In concluding this discussion of HIV transmission in the Hispanic population, it should not be lost on clinicians that the use of any drugs, regardless of whether injected or not, can result in HIV infection by leading to other high-risk behaviors. When other factors that adversely affect the Hispanic person's immune function, such as poverty, malnutrition, and poor access to health care, are also considered, we can appreciate why Hispanics are such a susceptible population and have an augmented risk of HIV infection.
Clinicians also must have an open mind toward the use of nontraditional treatments that could prove successful in certain cases. One example is the use of acupuncture in treating opiate and cocaine addiction. Acupuncture has gained wide acceptance in Latin America and Europe, but until recently, its use in the United States has been limited to certain large centers. Although there is skepticism about its efficacy because it has been difficult to conduct controlled clinical trials, acupuncture should certainly remain an option for the motivated Hispanic patient. It may prove particularly beneficial in the Hispanic individual who has failed other treatment modalities or has a history of a good response to acupuncture in his or her country of origin.
Clinicians working with recidivistic Hispanic patients must realize how important alcohol or drugs have become in their patients' lives. This can assuage the clinician's frustration when treating a patient prone to relapse and assist that clinician in continuing to work constructively toward his or her patient's recovery.
The following brief case report illustrates some of the more salient issues in treating substance abuse in the Hispanic patient.
Mr. S, a 37-year-old Mexican American unemployed construction worker, conversant mostly in Spanish, was referred to the Family Treatment Center by his wife for excessive drinking and difficulty in getting along with the other members of the family. According to his wife, Mr. S had become increasingly irritable, argumentative, and depressed and had begun to drink alcohol frequently and in large amounts in the weeks following the loss of his job.

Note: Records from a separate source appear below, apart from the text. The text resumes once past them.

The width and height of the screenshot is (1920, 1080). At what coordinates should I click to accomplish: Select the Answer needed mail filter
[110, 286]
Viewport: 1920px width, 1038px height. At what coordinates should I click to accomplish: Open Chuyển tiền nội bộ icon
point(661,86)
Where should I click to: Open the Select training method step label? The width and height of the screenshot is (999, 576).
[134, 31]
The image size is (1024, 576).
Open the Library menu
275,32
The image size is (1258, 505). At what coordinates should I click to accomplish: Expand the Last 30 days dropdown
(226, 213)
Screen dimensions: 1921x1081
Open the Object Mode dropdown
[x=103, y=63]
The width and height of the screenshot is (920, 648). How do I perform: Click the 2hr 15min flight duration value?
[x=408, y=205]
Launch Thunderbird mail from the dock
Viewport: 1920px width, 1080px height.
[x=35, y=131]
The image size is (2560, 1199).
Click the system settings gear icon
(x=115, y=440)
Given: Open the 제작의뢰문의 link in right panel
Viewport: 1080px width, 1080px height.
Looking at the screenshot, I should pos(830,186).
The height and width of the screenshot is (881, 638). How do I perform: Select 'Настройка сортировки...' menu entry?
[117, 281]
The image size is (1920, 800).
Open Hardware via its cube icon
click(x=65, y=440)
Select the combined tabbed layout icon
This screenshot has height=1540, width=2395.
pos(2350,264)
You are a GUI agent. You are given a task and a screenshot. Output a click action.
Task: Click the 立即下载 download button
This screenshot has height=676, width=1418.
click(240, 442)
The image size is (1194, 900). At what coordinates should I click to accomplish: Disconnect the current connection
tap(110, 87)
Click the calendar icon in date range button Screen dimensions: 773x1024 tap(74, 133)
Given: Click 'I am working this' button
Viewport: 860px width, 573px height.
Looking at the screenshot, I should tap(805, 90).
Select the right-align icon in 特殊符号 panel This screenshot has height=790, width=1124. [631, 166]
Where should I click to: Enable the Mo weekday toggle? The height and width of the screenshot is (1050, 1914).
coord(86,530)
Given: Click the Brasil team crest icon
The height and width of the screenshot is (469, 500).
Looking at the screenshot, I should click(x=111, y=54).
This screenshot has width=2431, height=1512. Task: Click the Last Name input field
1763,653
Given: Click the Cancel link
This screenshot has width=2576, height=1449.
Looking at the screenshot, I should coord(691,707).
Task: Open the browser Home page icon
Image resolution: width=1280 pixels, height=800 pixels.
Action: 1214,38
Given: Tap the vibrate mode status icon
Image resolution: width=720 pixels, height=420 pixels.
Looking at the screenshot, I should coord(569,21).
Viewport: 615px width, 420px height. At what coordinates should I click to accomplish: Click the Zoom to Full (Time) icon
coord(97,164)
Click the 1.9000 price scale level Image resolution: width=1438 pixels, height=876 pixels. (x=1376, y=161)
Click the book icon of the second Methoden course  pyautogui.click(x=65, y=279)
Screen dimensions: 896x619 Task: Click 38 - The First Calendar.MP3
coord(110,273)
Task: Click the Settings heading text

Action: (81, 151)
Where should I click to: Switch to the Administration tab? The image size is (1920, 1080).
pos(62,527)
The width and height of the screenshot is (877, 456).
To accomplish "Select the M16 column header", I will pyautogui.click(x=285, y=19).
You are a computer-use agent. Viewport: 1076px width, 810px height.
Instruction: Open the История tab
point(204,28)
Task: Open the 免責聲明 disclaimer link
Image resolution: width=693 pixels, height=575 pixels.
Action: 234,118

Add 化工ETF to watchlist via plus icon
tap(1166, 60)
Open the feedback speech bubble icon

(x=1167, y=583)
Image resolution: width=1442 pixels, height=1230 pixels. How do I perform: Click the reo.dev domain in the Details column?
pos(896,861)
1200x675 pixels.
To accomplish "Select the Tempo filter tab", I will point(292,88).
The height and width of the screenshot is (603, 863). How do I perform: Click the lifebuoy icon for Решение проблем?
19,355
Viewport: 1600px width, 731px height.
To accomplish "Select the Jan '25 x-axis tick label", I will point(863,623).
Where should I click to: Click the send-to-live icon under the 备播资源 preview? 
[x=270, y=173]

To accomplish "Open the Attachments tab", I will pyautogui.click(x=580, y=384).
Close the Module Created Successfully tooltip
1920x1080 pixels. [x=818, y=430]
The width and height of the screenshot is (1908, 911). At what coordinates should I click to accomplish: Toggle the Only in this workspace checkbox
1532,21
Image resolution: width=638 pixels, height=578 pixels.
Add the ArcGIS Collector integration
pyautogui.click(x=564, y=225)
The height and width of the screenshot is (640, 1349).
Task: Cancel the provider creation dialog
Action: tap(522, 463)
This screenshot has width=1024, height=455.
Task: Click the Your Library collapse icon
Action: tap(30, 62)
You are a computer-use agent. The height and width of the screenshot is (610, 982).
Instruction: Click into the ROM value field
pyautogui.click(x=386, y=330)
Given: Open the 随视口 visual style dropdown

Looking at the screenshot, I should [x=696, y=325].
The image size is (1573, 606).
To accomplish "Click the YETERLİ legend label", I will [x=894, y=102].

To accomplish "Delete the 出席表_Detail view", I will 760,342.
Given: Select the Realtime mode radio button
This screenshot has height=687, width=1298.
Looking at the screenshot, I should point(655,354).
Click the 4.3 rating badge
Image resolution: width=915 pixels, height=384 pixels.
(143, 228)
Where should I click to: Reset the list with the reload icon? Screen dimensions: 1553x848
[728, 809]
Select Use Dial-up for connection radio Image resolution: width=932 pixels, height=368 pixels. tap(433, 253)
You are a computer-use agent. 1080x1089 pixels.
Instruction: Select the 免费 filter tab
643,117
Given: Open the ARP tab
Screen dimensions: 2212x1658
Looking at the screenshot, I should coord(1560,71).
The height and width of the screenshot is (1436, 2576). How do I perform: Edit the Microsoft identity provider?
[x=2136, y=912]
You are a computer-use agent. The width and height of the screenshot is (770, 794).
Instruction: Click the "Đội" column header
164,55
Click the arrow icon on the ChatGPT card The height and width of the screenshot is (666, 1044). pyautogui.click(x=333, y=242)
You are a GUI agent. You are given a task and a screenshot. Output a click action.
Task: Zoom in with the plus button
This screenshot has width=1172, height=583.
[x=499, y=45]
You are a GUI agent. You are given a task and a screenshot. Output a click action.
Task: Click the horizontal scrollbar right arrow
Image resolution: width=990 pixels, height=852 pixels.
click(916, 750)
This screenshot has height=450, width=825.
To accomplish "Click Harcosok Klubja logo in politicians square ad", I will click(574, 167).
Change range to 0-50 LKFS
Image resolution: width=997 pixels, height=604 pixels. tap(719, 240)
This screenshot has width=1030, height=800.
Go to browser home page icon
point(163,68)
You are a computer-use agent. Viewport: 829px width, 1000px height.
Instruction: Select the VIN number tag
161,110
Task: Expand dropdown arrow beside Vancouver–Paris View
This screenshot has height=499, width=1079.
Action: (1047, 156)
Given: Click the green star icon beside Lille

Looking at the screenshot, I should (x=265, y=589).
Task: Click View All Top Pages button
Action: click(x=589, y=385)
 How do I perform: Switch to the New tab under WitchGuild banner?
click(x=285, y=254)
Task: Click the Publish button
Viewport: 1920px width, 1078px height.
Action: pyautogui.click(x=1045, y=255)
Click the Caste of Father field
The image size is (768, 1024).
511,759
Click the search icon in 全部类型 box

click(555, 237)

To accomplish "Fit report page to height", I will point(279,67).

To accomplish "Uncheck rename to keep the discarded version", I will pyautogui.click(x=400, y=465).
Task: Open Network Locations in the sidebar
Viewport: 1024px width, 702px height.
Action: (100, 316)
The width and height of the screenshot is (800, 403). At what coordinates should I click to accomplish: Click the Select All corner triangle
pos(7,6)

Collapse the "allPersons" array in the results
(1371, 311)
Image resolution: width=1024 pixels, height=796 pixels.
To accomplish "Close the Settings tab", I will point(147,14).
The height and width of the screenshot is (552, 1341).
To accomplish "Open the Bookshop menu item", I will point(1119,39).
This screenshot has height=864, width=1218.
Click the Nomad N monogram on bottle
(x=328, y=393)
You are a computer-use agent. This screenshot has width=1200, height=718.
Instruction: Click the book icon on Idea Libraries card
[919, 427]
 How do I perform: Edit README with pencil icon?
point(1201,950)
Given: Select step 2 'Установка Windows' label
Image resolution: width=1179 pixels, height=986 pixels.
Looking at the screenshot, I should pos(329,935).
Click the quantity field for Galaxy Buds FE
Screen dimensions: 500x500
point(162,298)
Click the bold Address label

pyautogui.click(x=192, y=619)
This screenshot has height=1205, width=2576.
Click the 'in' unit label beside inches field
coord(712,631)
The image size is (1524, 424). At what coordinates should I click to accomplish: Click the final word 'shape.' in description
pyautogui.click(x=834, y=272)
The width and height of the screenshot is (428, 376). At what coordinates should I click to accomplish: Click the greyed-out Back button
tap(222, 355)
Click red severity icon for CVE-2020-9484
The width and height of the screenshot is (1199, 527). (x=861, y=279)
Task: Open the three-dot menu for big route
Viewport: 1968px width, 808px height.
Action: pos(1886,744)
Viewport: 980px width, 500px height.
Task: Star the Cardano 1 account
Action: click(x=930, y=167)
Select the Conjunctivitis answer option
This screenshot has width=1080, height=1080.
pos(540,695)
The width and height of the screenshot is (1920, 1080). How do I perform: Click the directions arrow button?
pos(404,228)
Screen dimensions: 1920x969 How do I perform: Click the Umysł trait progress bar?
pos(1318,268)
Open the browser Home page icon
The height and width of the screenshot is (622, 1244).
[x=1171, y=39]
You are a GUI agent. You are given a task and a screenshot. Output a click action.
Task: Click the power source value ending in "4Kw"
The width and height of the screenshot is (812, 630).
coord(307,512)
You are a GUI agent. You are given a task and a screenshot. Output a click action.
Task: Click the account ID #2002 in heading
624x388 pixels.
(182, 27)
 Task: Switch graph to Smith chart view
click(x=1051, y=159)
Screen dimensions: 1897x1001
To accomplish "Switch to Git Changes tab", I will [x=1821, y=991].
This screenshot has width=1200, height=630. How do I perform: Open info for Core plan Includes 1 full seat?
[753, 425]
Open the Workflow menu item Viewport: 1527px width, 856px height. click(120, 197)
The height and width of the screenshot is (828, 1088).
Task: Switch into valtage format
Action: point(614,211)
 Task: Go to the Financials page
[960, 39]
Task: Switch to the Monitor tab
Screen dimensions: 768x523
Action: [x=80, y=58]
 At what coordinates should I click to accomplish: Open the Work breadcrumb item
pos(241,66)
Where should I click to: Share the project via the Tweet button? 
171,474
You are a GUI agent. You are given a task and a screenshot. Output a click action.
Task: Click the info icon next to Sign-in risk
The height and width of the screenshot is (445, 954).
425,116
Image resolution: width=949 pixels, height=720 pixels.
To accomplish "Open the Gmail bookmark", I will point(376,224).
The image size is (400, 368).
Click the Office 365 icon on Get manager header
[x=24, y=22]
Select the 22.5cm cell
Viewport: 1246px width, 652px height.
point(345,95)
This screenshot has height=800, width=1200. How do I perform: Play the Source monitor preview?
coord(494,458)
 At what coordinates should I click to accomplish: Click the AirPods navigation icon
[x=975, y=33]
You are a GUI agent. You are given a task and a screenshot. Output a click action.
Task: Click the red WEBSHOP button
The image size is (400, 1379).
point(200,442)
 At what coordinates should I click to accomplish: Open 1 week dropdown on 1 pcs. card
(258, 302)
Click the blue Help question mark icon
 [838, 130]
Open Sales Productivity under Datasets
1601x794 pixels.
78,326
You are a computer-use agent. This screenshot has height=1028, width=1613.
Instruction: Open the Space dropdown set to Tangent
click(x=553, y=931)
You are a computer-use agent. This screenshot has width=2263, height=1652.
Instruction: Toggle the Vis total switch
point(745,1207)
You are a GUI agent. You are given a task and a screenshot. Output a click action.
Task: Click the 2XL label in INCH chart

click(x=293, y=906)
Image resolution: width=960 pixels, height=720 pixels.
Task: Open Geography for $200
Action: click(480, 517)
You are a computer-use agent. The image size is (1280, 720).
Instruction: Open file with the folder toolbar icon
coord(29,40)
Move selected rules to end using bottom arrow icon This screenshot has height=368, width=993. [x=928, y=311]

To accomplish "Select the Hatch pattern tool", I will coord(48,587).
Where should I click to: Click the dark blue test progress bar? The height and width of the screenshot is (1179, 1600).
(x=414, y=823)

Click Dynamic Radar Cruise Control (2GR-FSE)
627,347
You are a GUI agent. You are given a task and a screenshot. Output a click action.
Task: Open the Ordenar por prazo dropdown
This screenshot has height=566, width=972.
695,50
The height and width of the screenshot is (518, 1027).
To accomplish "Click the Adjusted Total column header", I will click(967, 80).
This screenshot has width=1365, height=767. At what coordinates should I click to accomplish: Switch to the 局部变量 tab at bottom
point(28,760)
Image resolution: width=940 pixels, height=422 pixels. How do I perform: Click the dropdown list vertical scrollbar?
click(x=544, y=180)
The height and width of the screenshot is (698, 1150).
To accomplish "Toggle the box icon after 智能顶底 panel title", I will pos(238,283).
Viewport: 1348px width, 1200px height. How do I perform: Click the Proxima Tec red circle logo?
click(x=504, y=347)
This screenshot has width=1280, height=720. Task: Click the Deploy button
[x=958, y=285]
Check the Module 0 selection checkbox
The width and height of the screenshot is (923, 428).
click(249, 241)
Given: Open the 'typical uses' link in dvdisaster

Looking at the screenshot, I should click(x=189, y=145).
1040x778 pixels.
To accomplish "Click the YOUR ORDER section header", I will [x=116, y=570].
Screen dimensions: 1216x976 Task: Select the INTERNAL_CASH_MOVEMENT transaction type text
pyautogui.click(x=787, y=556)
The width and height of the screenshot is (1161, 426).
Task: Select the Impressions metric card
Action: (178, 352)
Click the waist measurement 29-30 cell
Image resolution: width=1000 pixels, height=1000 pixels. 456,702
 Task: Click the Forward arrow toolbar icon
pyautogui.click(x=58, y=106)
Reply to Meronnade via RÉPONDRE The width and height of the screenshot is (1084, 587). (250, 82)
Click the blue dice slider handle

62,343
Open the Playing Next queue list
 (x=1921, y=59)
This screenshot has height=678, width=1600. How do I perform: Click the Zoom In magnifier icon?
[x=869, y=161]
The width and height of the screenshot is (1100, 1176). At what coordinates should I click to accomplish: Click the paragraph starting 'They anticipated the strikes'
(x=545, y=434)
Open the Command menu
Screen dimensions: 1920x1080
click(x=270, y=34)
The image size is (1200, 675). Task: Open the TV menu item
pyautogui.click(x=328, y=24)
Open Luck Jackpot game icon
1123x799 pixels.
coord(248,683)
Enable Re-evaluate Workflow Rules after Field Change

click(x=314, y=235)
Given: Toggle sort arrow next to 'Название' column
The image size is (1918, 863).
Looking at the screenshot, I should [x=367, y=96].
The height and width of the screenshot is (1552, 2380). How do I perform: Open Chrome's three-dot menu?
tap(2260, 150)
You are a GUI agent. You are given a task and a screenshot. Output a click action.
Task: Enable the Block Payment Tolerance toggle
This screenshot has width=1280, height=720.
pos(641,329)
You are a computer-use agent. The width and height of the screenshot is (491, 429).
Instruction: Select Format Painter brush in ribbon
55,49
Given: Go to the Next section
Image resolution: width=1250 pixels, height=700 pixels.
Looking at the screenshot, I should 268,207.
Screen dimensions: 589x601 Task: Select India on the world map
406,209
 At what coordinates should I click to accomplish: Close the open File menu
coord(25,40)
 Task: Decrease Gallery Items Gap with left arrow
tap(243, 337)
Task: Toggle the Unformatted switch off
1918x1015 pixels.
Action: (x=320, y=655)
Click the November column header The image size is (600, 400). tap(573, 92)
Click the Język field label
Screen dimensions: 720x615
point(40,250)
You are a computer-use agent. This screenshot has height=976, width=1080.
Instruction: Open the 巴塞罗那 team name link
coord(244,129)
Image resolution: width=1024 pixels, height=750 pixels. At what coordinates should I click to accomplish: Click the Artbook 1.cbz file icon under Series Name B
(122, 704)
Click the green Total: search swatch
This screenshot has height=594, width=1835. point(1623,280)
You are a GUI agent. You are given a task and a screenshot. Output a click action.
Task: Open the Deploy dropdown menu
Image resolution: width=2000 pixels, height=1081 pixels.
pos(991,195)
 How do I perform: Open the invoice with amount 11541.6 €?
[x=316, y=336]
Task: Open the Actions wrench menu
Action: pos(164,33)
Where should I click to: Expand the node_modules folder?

At the outset of therapy, Mr. S was reluctant to discuss the difficulties at home, stating often that "anyone else out of work would also be having a rough time" and that he was entitled to drink to cope with his disappointment. The therapist empathized with the problems Mr. S was facing but was clear in the first meeting that to derive any benefit from therapy, Mr. S would have to refrain from all alcohol use. The therapist acknowledged the challenging nature of this task and stated that he would wholeheartedly support Mr. S in his struggle to achieve abstinence. He impressed on Mr. S that his problem with alcohol was not a sign of weakness but a disease that he could recover from. The therapist helped Mr. S understand that drinking was exceedingly detrimental to his daily functioning and impeded his effectiveness as the head of the family. This allowed Mr. S to counteract derision from friends, maintain his dignity, and remain invested in treatment.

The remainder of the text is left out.